Pages of History
The weather from the first of March through the middle of May, 1944, was so cold and rainy that the Advocate called it “the year with no spring.“ During that interval more than 11 inches of precipitation fell in Laurel.
Farmers could not get in their fields to plant small grain or to plow for corn. “It is two weeks until corn planting time and hardly a furrow has been turned,“ said the Advocate of May 3, 1944. “No labor is to be had and machinery is inadequate for the emergency.“ The second week of May brought major flooding throughout Northeast Nebraska. The Logan overflowed its banks west and south of Laurel, flooding low lying farm ground. Because the creek had been dredged and straightened in 1925, the channel north of town was able to contain the flood and Laurel escaped damage. Other towns were less fortunate.
Norfolk was especially hard hit when the Elkhorn River left its banks. A wall of water estimated between three and six feet high swept through the business district filling basements and flooding the first floor of many stores. Other towns downstream from Norfolk suffered severe damage as well.
Later in the month, the rain stopped and temperatures soared into the 90s. Like swallows returning to Capistrano, the old geezers collectively known as the “sit and spitters“ because of their fondness for chewing tobacco, returned to the benches on Main Street where they passed time chewing, chatting, and watching the girls go by.
With the return of summerlike weather, the ladies shed their winter garments and began showing bare legs. “We are relieved of looking at those terrible socks draped about the legs at half mast with wrinkles here and bulges there,” commented the fashion-minded editor.
Another romance was blossoming that might result in trouble. “Both are old enough to know better,” said the editor. “We are watching with a great deal of anticipation. It is not hard to find this romance most any Wednesday or Saturday night.”
May was graduation month. Eighth graders from 18 rural districts received their diplomas in the Laurel City Auditorium on Saturday May 20. Exercises were held in other towns as well.
County Superintendent J. Mike McCoy said there were only 160 eighth grade graduates that year — the lowest number in county history. McCoy attributed the low numbers to the war.
The war seems a rather unlikely cause since the eighth graders of 1944 were born around 1932. It would seem more reasonable to attribute the decline to the Depression.
The impact of the war would be felt after love-starved solders began returning home in 1945. The result was the post-war baby boom which extended from 1946 through 1964.
In war-related news: a B-17 Flying Fortress on a training flight out of the Sioux City airbase caught fire near Carroll. Crew members bailed out. Before abandoning ship, the pilot set the plane on auto pilot. The burning plane managed to make it another hundred miles before crashing near Denison, Iowa.

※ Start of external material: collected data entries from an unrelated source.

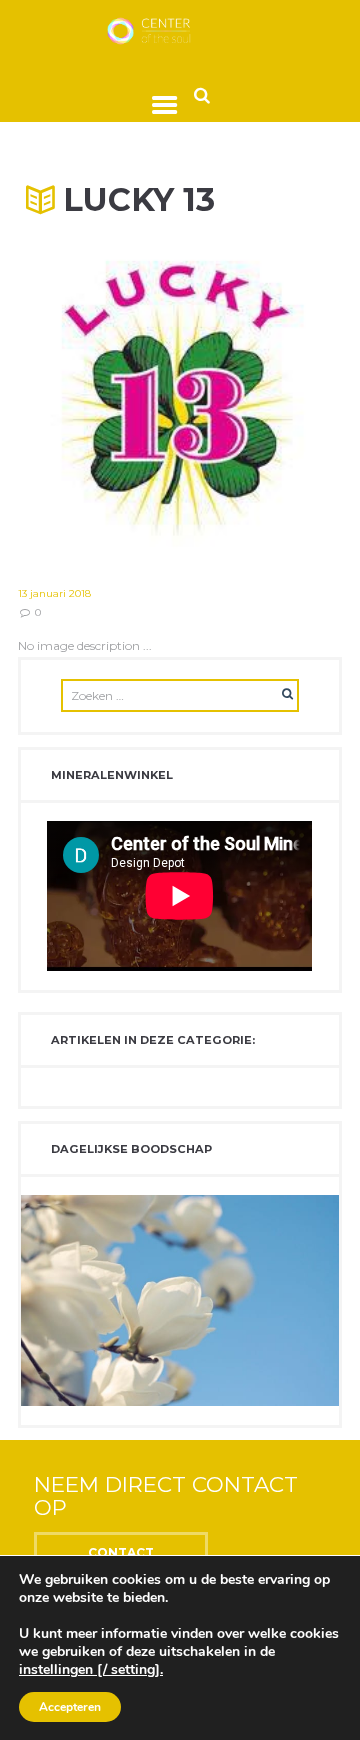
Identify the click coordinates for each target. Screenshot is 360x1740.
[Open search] (202, 94)
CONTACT (121, 1552)
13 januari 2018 (54, 593)
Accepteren (70, 1707)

No one was killed, but a few crew members were injured when they hit the ground.
The Advocate learned of the mishap when an ambulance from the airbase stopped in Laurel to ask how to get to Carroll.
The status of Kenneth Harper of Belden, previously listed as missing in action, was changed to prisoner of war. Harper‘s plane had been shot down during a bombing raid on Germany.
Sergeant Tommy Lott, who spent several years of his childhood in Laurel, also was taken prisoner after his plane was shot down during a bombing raid over Germany. Both men survived the war and were released in 1945. They were fortunate to have been captured by German soldiers and not German civilians. An article stated British and American planes recently had made more than 6000 bombing runs over Germany and occupied France in just one 36-hour period. Many planes were shot down. Downed airmen were not always treated gently by enraged German civilians whose homes had been destroyed and whose wives and children had been killed.
After the war Germans who killed downed Allied airmen were considered war criminals. Allied airman who killed German women and children were considered heroes.